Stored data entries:
-- -- --
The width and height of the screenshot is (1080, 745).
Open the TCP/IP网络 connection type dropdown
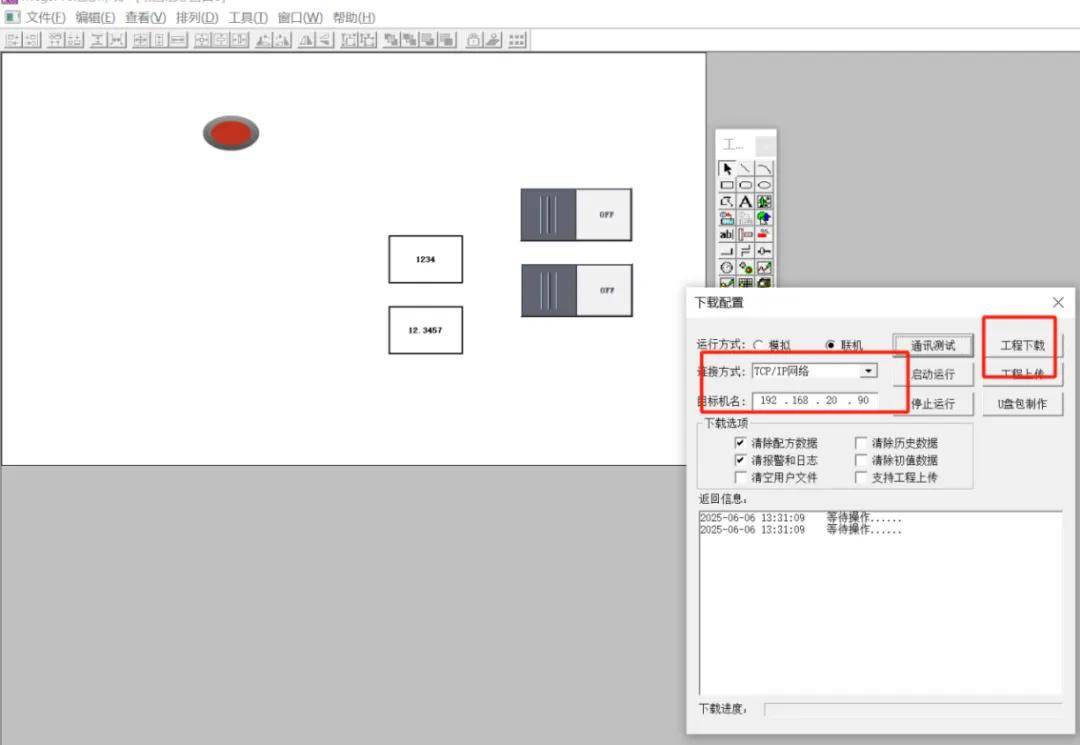pyautogui.click(x=868, y=371)
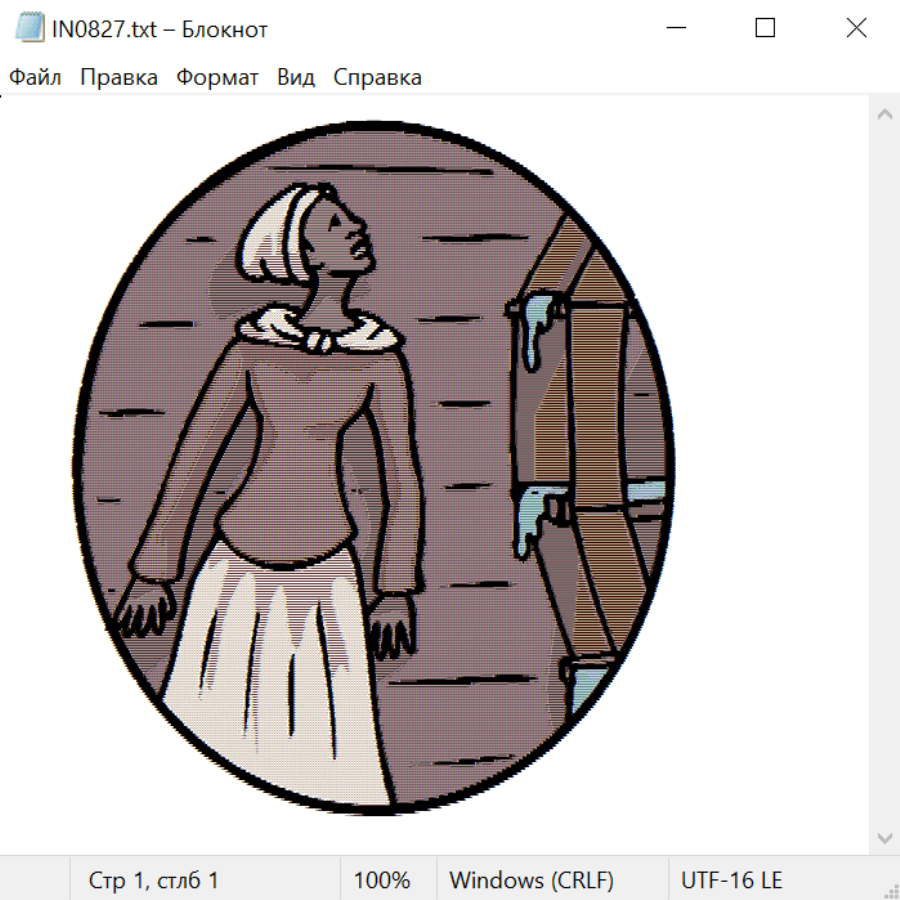This screenshot has width=900, height=900.
Task: Click the Windows (CRLF) line ending indicator
Action: tap(531, 880)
-- -- --
AIM OF THE EXERCISE: Repeat the records above word for word. Pictures stay out of the copy.

OUTPUT FOR THIS EXERCISE:
The width and height of the screenshot is (1080, 745).
Open the TCP/IP网络 connection type dropdown
pyautogui.click(x=868, y=371)
This screenshot has width=900, height=900.
Task: Click the Windows (CRLF) line ending indicator
Action: tap(531, 880)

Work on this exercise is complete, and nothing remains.